Der Mann vom Bau am Mikrofon

Trier · Er gehört zu den ungewöhnlichsten und spannendsten Musikern der Trierer Rock- und Blues-Szene: Steff Beckers Stimme prägte unterschiedliche Bands wie Superbox, Filofax und Baugroup. Seit 30 Jahren steht er auf der Bühne - das Jubiläum feiert er mit vielen musikalischen Freunden.

 Steff Becker live in der vergangenen Woche im Trierer Brunnenhof. TV-Foto: Friedemann Vetter

Steff Becker live in der vergangenen Woche im Trierer Brunnenhof. TV-Foto: Friedemann Vetter

Trier. Eine typische Musikerkarriere kann man das nicht gerade nennen: Gelernter Schreiner und Gas-Wasser-Installateur. Nie Gesangunterricht gehabt. Als Songschreiber ein lupenreiner Autodidakt. Da wird man normalerweise eher Roadie als Bandleader.
+-------+
* [Aufgabenstellung]:
a) Fassen Sie den Absatz des Artikels über Steff Becker, der mit „Eine typische Musikerkarriere“ beginnt, in Stichpunkten zusammen.
b) Schreiben Sie aus dem Artikel über Steff Becker den Abschnitt von „Trier · Er gehört“ bis „vielen musikalischen Freunden.“ wortgetreu ab.

* [Vorliegende Datensätze]:
+-------+
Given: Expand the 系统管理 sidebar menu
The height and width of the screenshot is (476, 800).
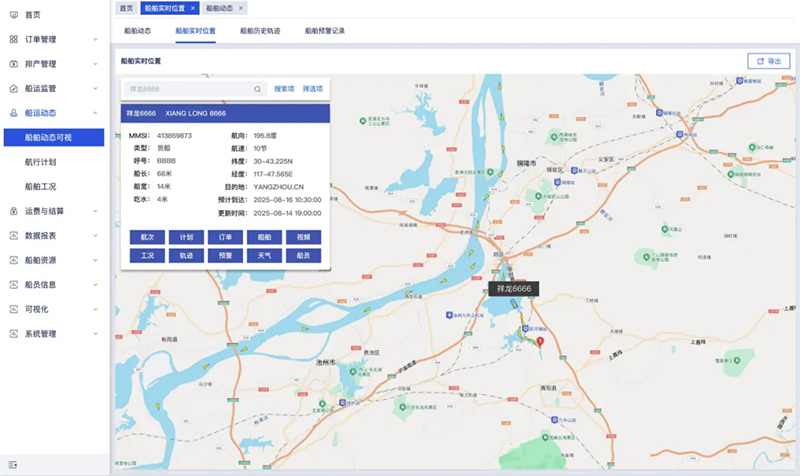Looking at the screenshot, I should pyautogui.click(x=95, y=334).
+-------+
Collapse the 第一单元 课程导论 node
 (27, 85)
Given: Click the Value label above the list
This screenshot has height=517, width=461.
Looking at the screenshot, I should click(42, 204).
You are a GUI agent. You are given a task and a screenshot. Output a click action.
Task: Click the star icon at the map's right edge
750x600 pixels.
+-------+
* [Lösungen]:
a)
- Keine typische Musikerkarriere
- Gelernter Schreiner und Gas-Wasser-Installateur
- Nie Gesangunterricht gehabt
- Als Songschreiber reiner Autodidakt
- Mit diesem Werdegang wird man normalerweise eher Roadie als Bandleader

b)
Trier · Er gehört zu den ungewöhnlichsten und spannendsten Musikern der Trierer Rock- und Blues-Szene: Steff Beckers Stimme prägte unterschiedliche Bands wie Superbox, Filofax und Baugroup. Seit 30 Jahren steht er auf der Bühne - das Jubiläum feiert er mit vielen musikalischen Freunden.